The acting was quite good. The highlight is Florence Pugh as the lead character, easily the closest thing to a complex character in Midsommar. She does display a wide range of emotions, and is really good in the movie. The rest of the characters aren’t really given much in terms of depth. Jack Reynor plays the boyfriend and he does very well, but he more than the rest of the cast really suffers most from not having enough material to work with (though I did hear there’s more stuff with him in the director’s cut). The rest of the cast including Will Poulter, William Jackson Harper and Vilhelm Blomgren were also good.
Ari Aster has definitely continued to expand his talent since Hereditary, going from a movie with a darker pallet to a much brighter one, and usually set out in the open where everything can be seen. There’s a lot of detail put into the location, costumes, production design and the like. It’s very well directed and a really good looking movie overall. If you have a weak stomach you might not be able to handle it, as there is some gore. With that said, none of it actually affected me or really disturbed me, it was sort of just there. The movie at times really seemed like it was trying to be disturbing, given the times it sometimes cut back to the moments of gore, but it didn’t make it any scarier to me. I wasn’t even really unnerved by the movie on the whole, I was just watching what was happening. I guess credit to Aster for only having one jumpscare throughout the whole movie.

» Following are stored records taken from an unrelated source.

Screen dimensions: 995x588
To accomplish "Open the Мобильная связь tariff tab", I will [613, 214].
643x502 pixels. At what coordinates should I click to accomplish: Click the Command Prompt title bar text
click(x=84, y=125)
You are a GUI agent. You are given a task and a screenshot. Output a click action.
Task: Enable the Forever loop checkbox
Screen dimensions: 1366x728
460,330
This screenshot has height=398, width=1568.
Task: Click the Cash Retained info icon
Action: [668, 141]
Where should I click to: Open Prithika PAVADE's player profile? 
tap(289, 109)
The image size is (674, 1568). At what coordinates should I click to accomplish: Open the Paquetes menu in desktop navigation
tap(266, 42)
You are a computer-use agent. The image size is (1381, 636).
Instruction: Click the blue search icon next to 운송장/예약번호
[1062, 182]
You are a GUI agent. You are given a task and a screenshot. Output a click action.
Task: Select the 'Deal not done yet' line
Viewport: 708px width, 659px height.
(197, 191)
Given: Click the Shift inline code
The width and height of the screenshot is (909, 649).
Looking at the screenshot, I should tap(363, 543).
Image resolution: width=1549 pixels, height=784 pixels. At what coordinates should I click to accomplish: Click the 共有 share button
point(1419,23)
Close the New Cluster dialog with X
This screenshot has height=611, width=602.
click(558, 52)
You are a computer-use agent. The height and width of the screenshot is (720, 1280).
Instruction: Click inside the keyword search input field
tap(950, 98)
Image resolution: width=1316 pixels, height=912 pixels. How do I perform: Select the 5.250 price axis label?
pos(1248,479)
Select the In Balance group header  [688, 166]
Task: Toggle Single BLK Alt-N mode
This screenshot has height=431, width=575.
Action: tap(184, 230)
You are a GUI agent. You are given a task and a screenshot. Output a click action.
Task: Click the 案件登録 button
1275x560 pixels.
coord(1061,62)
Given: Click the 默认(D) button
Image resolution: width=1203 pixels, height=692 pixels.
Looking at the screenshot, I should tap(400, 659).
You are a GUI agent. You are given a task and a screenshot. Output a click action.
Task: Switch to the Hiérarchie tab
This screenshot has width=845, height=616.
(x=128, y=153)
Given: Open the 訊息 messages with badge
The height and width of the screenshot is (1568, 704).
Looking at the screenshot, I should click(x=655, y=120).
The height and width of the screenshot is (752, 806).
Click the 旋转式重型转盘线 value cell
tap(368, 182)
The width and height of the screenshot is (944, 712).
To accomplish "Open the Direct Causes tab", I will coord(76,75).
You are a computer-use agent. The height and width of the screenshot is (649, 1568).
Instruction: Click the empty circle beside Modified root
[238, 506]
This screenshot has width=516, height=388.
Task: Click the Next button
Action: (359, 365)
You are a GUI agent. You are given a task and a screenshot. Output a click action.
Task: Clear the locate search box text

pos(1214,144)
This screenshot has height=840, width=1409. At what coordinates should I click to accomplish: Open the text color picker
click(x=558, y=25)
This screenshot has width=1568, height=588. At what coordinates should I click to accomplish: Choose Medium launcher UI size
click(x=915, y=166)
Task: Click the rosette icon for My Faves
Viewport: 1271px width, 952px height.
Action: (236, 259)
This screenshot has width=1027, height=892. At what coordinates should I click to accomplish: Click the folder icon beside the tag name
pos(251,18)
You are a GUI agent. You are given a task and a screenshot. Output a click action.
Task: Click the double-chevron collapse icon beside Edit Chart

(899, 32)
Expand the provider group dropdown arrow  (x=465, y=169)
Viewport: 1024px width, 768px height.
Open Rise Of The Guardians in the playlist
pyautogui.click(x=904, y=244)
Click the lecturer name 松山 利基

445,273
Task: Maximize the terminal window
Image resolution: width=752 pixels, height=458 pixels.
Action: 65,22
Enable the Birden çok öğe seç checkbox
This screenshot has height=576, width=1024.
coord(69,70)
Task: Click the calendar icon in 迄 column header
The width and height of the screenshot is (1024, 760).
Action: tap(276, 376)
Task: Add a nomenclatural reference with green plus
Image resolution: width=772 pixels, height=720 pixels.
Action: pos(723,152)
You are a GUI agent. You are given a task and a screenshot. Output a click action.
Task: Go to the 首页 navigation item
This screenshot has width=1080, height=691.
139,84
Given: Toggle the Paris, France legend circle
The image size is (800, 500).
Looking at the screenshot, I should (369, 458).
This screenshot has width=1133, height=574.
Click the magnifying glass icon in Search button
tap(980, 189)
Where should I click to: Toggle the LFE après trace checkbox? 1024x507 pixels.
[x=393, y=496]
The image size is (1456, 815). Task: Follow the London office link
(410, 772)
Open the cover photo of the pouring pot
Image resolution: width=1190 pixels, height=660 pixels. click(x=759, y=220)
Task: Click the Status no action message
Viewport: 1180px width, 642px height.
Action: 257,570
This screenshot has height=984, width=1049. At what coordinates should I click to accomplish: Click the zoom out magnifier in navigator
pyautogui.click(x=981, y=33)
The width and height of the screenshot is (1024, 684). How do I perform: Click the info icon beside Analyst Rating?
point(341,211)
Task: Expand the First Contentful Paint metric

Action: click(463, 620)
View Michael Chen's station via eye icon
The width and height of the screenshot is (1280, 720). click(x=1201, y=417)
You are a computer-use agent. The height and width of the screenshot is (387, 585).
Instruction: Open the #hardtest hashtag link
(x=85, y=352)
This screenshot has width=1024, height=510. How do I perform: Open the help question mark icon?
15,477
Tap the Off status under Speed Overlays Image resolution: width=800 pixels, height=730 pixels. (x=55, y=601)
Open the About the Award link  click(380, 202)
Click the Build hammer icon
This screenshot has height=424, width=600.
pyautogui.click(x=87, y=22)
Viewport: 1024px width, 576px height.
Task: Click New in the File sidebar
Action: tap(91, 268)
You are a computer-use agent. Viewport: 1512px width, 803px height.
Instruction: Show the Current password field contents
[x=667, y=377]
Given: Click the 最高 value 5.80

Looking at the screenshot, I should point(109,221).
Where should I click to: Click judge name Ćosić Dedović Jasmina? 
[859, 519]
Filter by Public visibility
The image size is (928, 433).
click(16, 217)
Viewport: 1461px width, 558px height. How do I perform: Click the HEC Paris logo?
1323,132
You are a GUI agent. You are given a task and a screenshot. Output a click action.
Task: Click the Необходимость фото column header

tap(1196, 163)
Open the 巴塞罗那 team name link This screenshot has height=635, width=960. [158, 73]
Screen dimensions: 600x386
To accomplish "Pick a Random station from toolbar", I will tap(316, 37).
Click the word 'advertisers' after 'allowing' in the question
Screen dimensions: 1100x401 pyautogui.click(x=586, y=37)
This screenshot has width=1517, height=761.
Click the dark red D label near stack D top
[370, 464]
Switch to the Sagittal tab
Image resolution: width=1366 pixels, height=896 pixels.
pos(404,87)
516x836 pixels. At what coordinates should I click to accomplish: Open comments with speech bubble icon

Midsommar is a movie that I have some very mixed thoughts on. The direction is pretty good, the acting is great, and some of the ideas did have potential. Even though I don’t dislike the movie however, I do have my issues. The movie is drawn out throughout it’s very long runtime, fails to interest, doesn’t really deliver on the themes it attempts to have a commentary on, and at times was a real chore to get through. Despite its length, it really explores so very little, it made me wonder why this movie even existed. It’s actually quite disappointing to me, I really thought I would like it a lot more. I might need to watch Hereditary again to see if that movie still holds up on a second viewing. Perhaps the director’s cut fixes some of the issues I have, but given the drawn out pacing and the length, let’s just say it’ll be a while before I get around to it. I honestly can’t guarantee whether you’ll like Midsommar or not, even about whether you liked Aster’s previous movie or not. I have seen people who hate Hereditary love this movie, and vice versa. So quite simply, if you’re interested in seeing it, then check it out for yourself.